Respondent Baer managed the financial affairs of a ski recreation center owned and operated by Belknap County, New Hampshire. Petitioner Rosenblatt, an unpaid columnist for a local newspaper, published a column criticizing the past management of the center. Baer thought the column implied dishonest manipulations in his handling of the finances for the center. Charging this he sued Rosenblatt for libel and obtained a verdict for $31,500 which the Supreme Court of New Hampshire affirmed. This Court, relying on New York Times Co. v. Sullivan, 376 U. S. 254, and Garrison v. Louisiana, 379 U. S. 64, reverses that judgment and remands to the state court under conditions expressed in its opinion that will allow a new trial and another judgment against Rosenblatt. I concur in the reversal but dissent from leaving the case open for a new trial believing that for reasons stated in the concurring opinions of Mr. Justice Douglas and myself in the New York Times and Garrison cases a libel judgment against Rosenblatt is forbidden by the First Amendment which the Fourteenth made applicable to the States.

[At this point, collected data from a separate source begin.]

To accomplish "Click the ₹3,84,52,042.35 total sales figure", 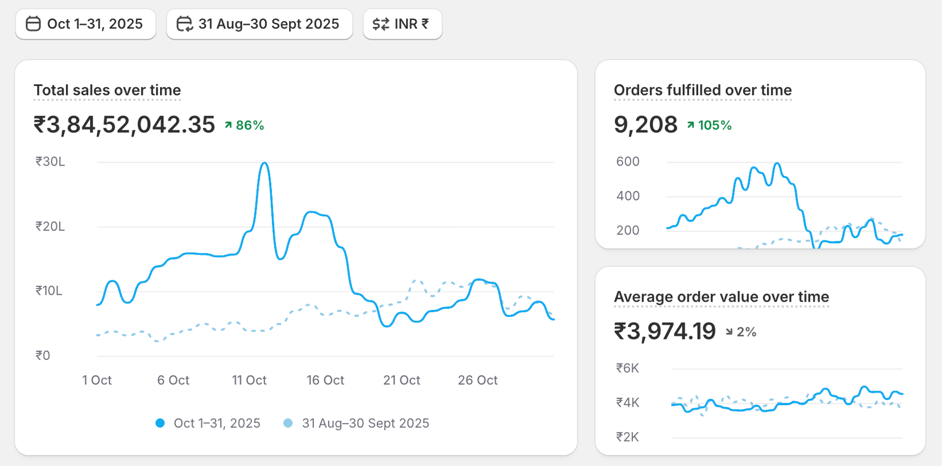I will 124,125.
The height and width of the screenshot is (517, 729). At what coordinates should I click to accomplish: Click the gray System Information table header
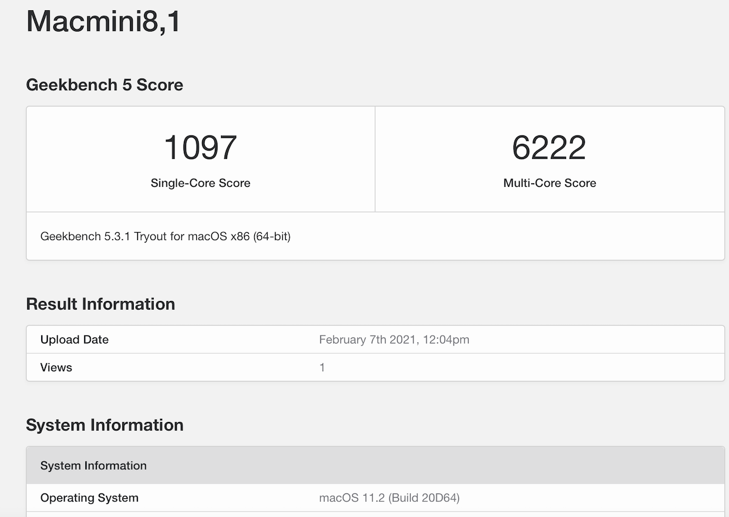coord(93,466)
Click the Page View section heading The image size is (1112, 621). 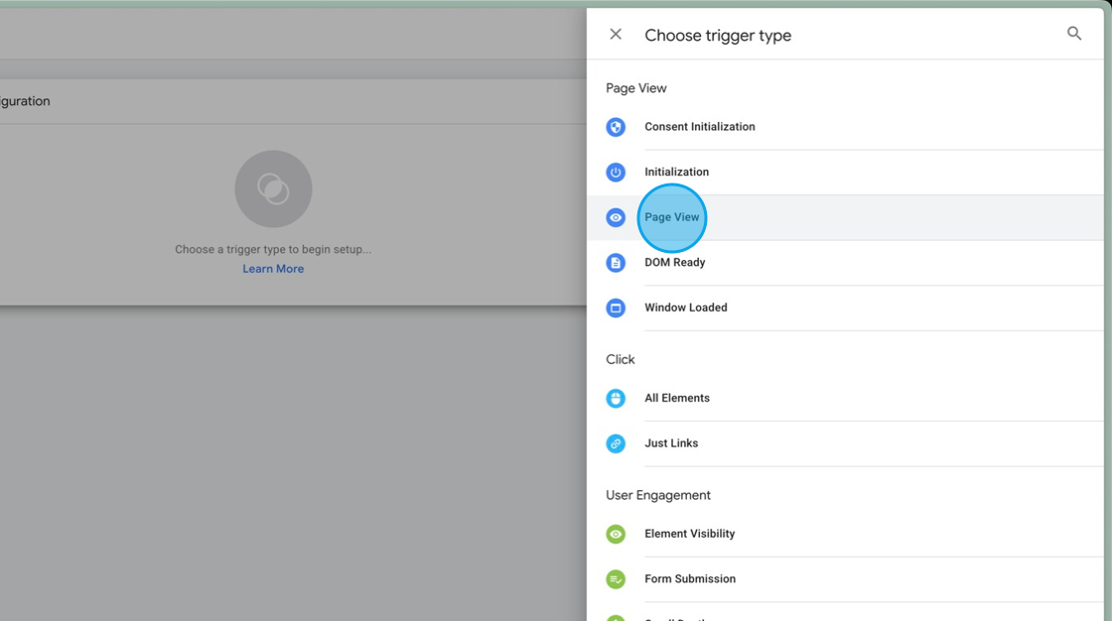pos(635,87)
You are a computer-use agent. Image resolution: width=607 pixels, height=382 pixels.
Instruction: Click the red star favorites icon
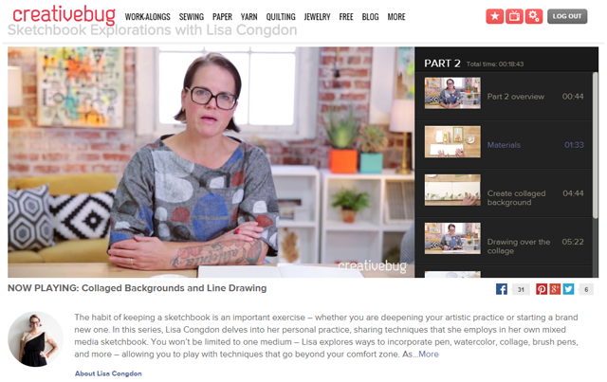coord(495,16)
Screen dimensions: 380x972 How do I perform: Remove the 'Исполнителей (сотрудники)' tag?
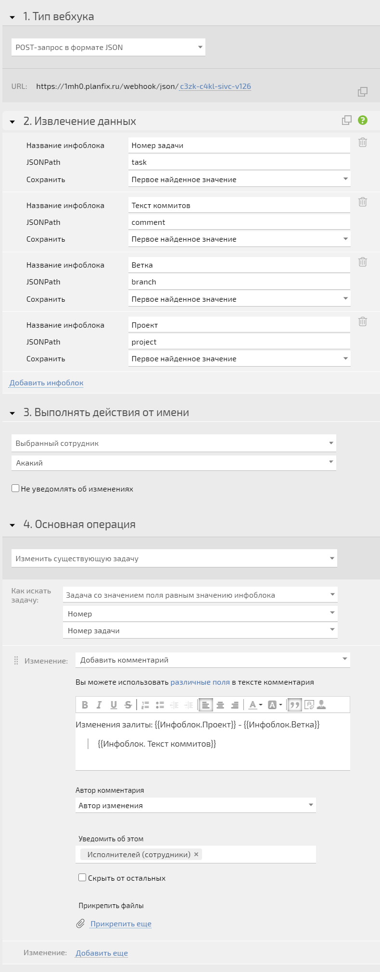(196, 854)
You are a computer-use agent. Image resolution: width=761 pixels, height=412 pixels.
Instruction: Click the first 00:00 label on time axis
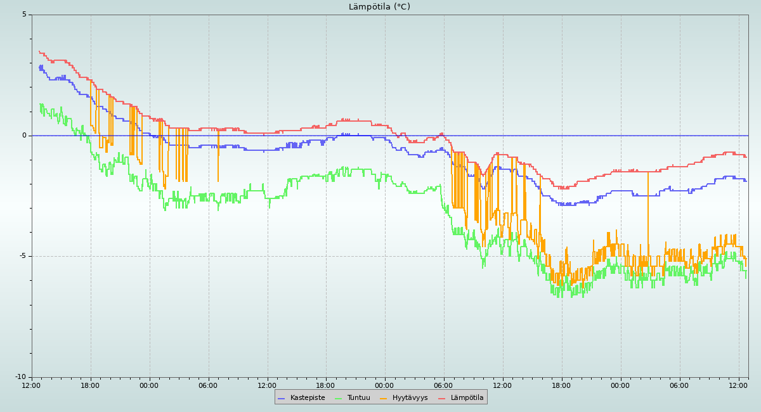(x=149, y=385)
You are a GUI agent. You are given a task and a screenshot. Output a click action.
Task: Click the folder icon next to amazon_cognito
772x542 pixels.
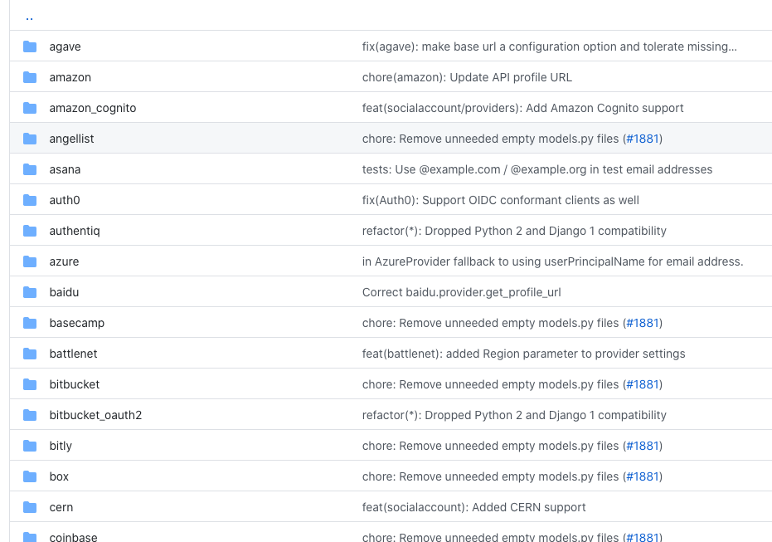[x=30, y=108]
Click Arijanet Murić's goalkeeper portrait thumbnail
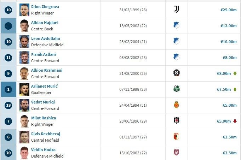 pos(24,89)
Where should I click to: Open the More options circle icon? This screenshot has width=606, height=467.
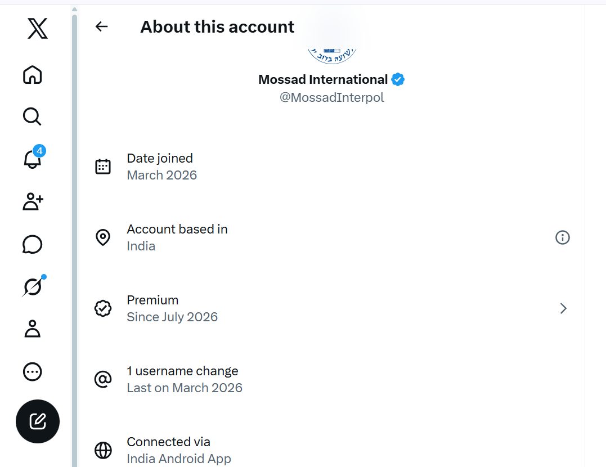click(x=33, y=372)
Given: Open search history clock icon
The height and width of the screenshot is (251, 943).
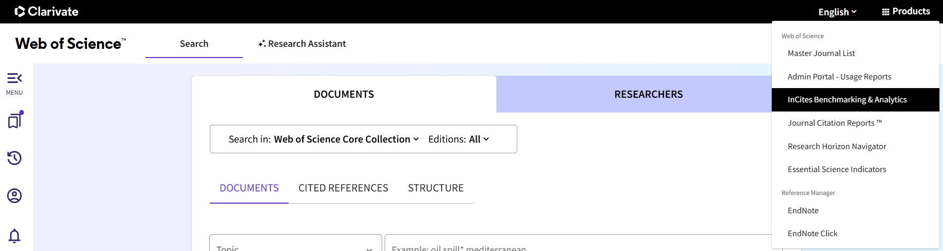Looking at the screenshot, I should [14, 158].
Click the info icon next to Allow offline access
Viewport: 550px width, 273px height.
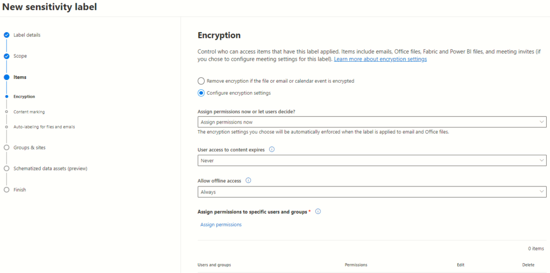click(248, 181)
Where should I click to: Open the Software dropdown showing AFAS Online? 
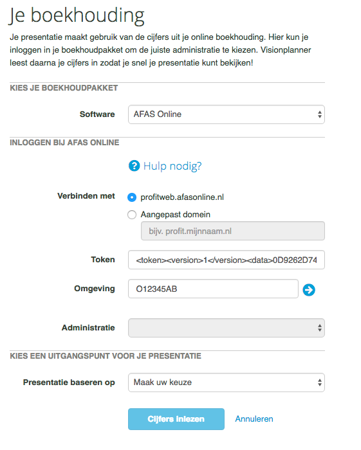(227, 114)
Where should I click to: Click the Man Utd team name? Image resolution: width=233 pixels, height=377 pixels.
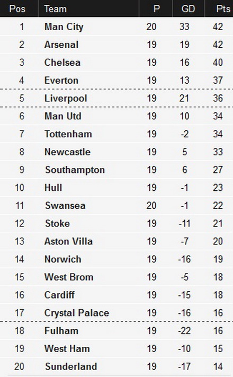(62, 116)
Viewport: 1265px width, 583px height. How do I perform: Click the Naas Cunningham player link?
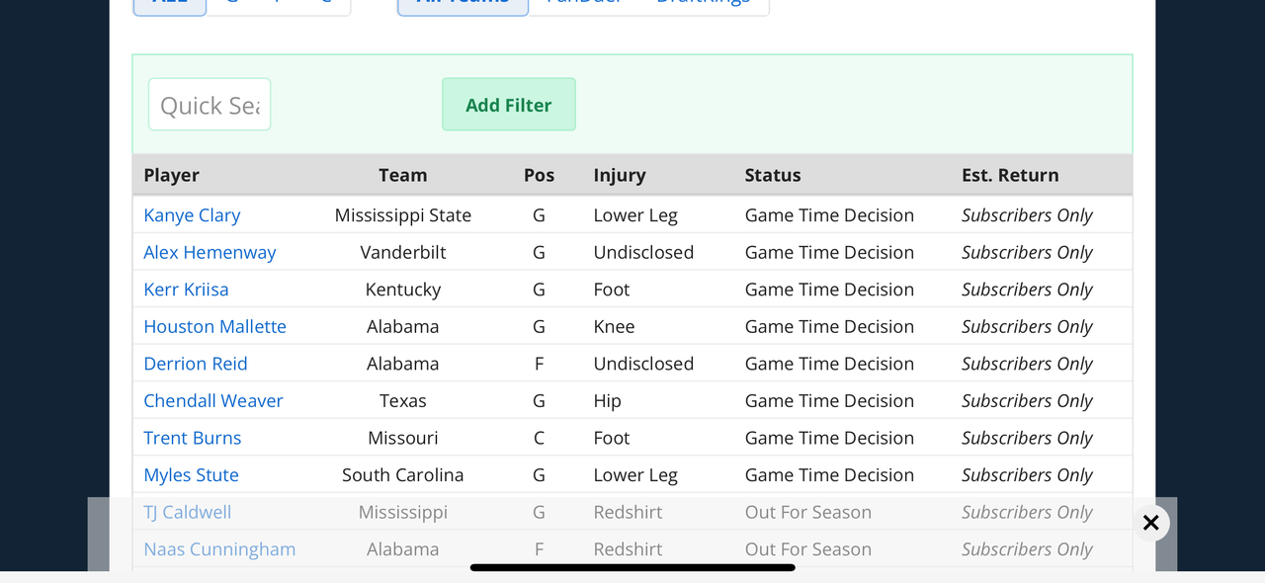tap(219, 549)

I think the publication here, discussing the way an agent of government does his governmental job, is the very kind that the First Amendment was adopted primarily to protect. The article here sued on as libelous discusses the use of the public’s money to take care of the public’s business by a paid agent of the public. Unconditional freedom to criticize the way such public functions are performed is in my judgment necessarily included in the guarantees of the First Amendment. *95And the right to criticize a public agent engaged in public activities cannot safely, and should not, depend upon whether or not that agent is arbitrarily labeled a “public official.” Nor should the right to criticize depend upon how high a position in government a public agent may occupy. Indeed a large percentage of public moneys expended is distributed by local agents handling local funds as the respondent in this case did. To be faithful to the First Amendment’s guarantees, this Court should free private critics of public agents from fear of libel judgments for money just as it has freed critics from fear of pains and penalties inflicted by government.
This case illustrates I think what a short and inadequate step this Court took in the New York Times case to guard free press and free speech against the grave dangers to the press and the public created by libel actions. Half-million-dollar judgments for libel damages like those awarded against the New York Times will not be stopped by requirements that “malice” be found, however that term is defined. Such a requirement is little protection against high emotions and deep prejudices which frequently pervade local communities where libel suits are tried. And this Court cannot and should not limit its protection against such press-destroying judgments by reviewing the evidence, findings, and court rulings only on a case-by-case basis. The only sure way to protect speech and press against these threats is to recognize that libel laws are abridgments of speech and press and therefore are barred in both federal and state courts by the First and Fourteenth Amendments. I repeat what I said in the New York Times case that “An unconditional right to say what one pleases about public affairs is what I consider to be the minimum guarantee of the First Amendment.”
Finally, since this case is to be sent back and a new trial may follow, I add one further thought. The Court *96indicates that in a retrial it will be for the trial judge “in the first instance” to decide whether respondent is a “public official.” Statements like this have a way of growing and I fear that the words “in the first, instance” will soon be forgotten. When that happens the rule will be that the Federal Constitution forbids States to let juries decide essentially jury questions in libel cases. After a long fight in England Fox’s Libel Act of 1792 was passed and it provided that juries should be the judges of both the law and the facts in libel cases. This was heralded by all lovers of freedom of speech and press as a victory for freedom. This rule was particularly approved in this country where in 1735 John Peter Zenger was prosecuted in a highly publicized trial for criticizing the government of New York. In that case the Chief Justice of the Province of New York got rid of two lawyers who dared defend Zenger by disbarring them. The lawyer who finally defended Zenger, Andrew Hamilton, won imperishable fame in this country by his boldness in telling the jury that they, not the judge, had the right to say whether or not the defendant was guilty. Zenger was acquitted. 17 How. St. Tr. 675. Many of the States familiar with this oppressive practice of denying the. jury and granting the judge power to determine the guilt of a defendant in libel cases wrote in their constitutions special provisions to protect the right to trial by jury in such cases. I regret to see the Court take a single step in the direction of holding that a judge rather than the jury is to have the determination of any fact in libel cases. Compare Jackson v. Denno, 378 U. S. 368.